CERT-In calls for continuous cyber operations as AI accelerates exploit timelines

India's CERT-In is ordering enterprises to patch critical internet-facing vulnerabilities within 12 hours as AI tools compress attack timelines. The agency's new blueprint calls for continuous monitoring and assumes breaches will occur.

Categorized in: AI News Operations
Published on: May 27, 2026
CERT-In calls for continuous cyber operations as AI accelerates exploit timelines

India's CERT-In demands shift to continuous cyber operations as AI accelerates attacks

India's cybersecurity agency CERT-In is pushing enterprises to abandon periodic security checks in favor of continuous monitoring and rapid response. The agency released a blueprint this week outlining how AI-assisted attacks are compressing the time between vulnerability discovery and exploitation, making traditional defenses obsolete.

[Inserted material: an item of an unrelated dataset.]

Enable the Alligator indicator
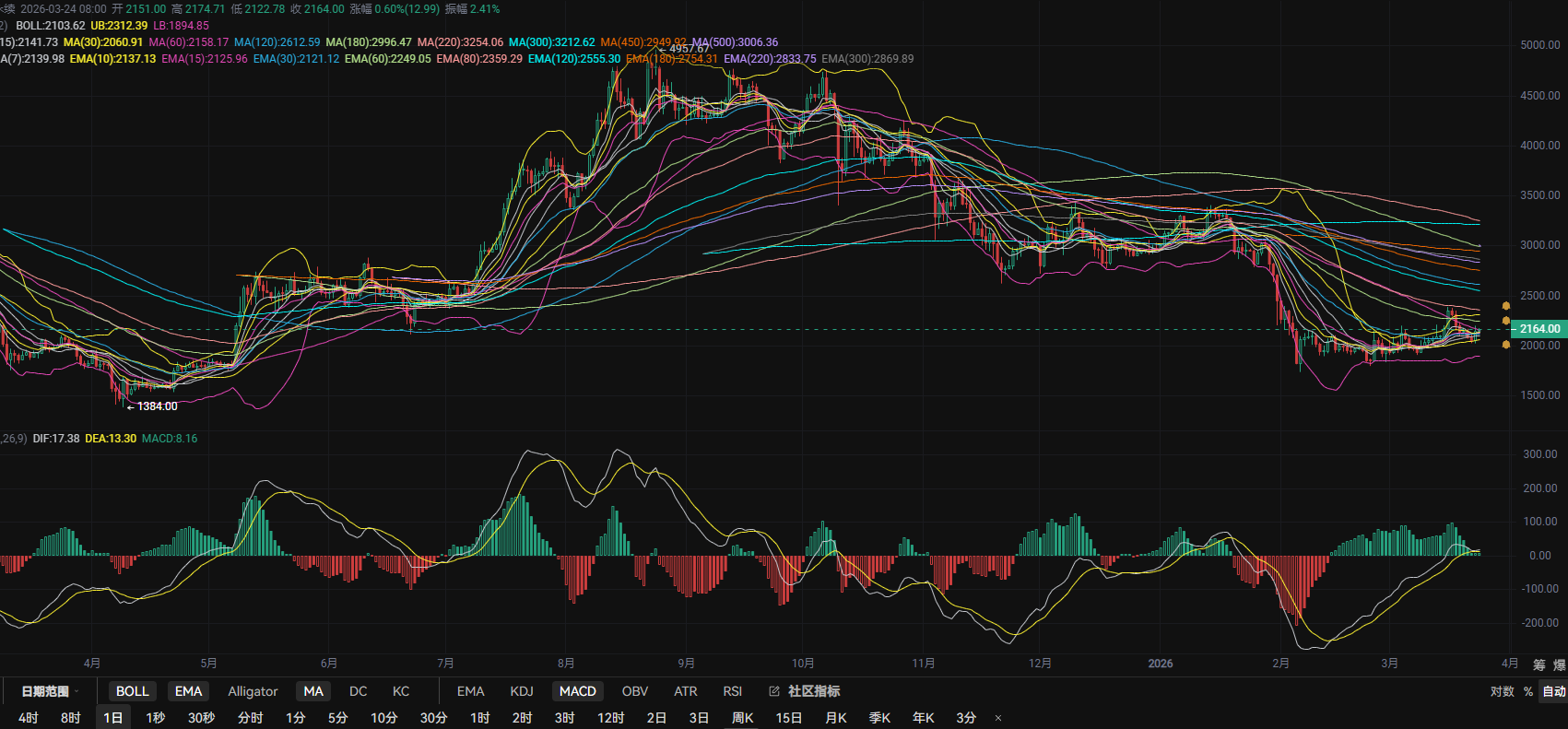253,691
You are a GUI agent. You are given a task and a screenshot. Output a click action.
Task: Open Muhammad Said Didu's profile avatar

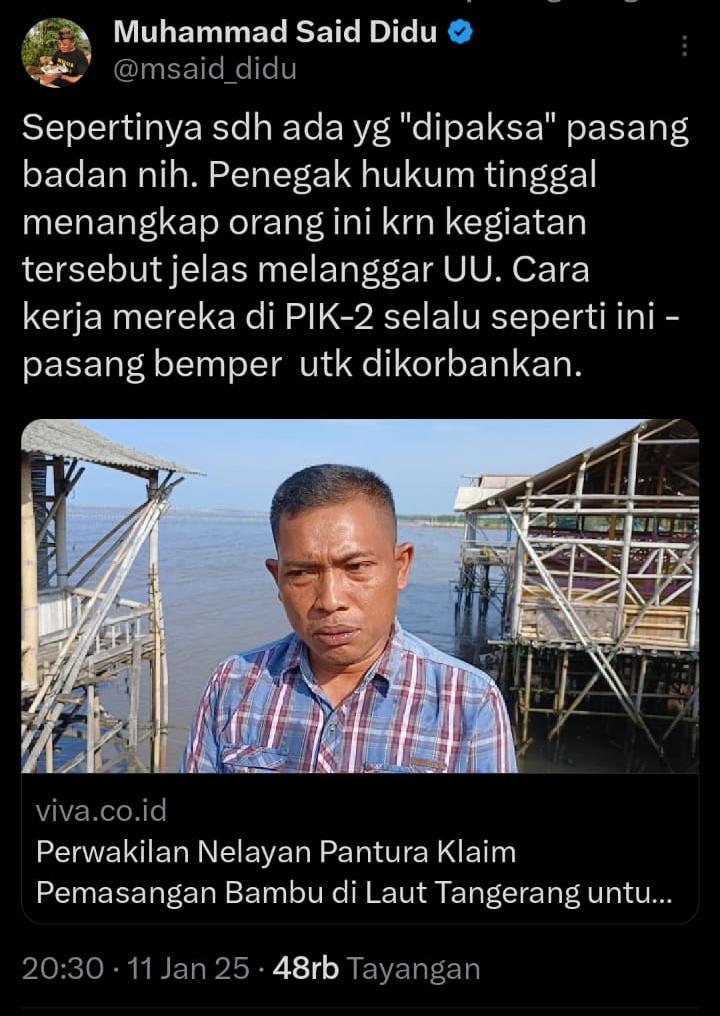click(56, 52)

CERT-In said organisations should move away from perimeter-led and periodic security approaches. Instead, teams need continuous exposure management, real-time monitoring and immediate validation of security controls.

Patch critical vulnerabilities within hours, not days

The agency set specific timelines for remediation. Internet-facing vulnerabilities affecting critical systems should be patched, mitigated or isolated within 12 hours where feasible. Critical externally exposed vulnerabilities require action within one day.

This compressed timeline reflects a hard reality: AI tools automate reconnaissance, vulnerability identification and exploit generation at scale. Less-skilled attackers can now launch sophisticated campaigns that would have required specialised knowledge months ago.

AI lowers barriers to entry for cybercriminals

CERT-In identified several AI-driven attack vectors gaining traction. Automated vulnerability scanning, chained exploit execution and semi-autonomous attack workflows operate at larger scale than traditional attacks. Generative AI tools are making phishing harder to detect through deepfake voice and video, hyper-personalised messaging and executive impersonation.

Security teams face operational pressure from the volume and speed of these attacks. CERT-In said organisations should strengthen behaviour-based monitoring, threat hunting and continuous detection to catch attackers using automation and AI techniques that evade traditional controls.

Identity-first security and breach assumptions

CERT-In pushed organisations toward identity-first security models with continuous verification and least-privilege access. The agency also recommended assuming breach scenarios and focusing on reducing detection and containment timelines rather than relying solely on prevention.

This shift acknowledges that prevention alone fails. Speed of response becomes the differentiator when breaches occur.

Enterprise AI systems are now attack surfaces

Beyond defending against AI-assisted attacks, CERT-In flagged risks from enterprise AI adoption itself. Prompt injection, model manipulation, training data poisoning and insecure AI orchestration pipelines create new vulnerabilities. Shadow AI deployments and exposure of sensitive data through public AI platforms add operational risk.

Organisations need AI governance structures with visibility into AI systems and integrations. CERT-In called for approval mechanisms for AI deployments, tighter controls on sensitive data exposure in public AI systems and human validation of AI-generated outputs.

SOCs need AI-aware capabilities

Security operations centres should strengthen telemetry correlation, behavioural analytics and deepfake detection. Cloud and AI incident handling capabilities are now essential. CERT-In also recommended continuous validation of security posture through red teaming, adversarial simulations, penetration testing and AI security assessments including prompt injection testing and model integrity reviews.

Supply chain risk compounds the problem

CERT-In warned that increasing dependence on cloud platforms, software supply chains, APIs and third-party services expands attack surfaces. A vulnerability in a single dependency can propagate across enterprise environments and impact multiple organisations.

The agency outlined a phased implementation roadmap. Foundational governance and exposure reduction should happen within seven days. Continuous monitoring, AI governance and threat hunting capabilities follow within 30 days. The final phase focuses on adversarial simulations, automation-assisted defence and AI security testing.

Organisations now face a choice: invest in continuous operations today or manage the fallout from faster, automated attacks tomorrow. CERT-In's blueprint makes clear that the traditional approach-periodic assessments and perimeter defence-no longer works when attackers operate in minutes.

For operations teams, this means staffing for 24/7 monitoring, automating routine remediation tasks and building AI-aware detection into existing workflows. The shift is not optional.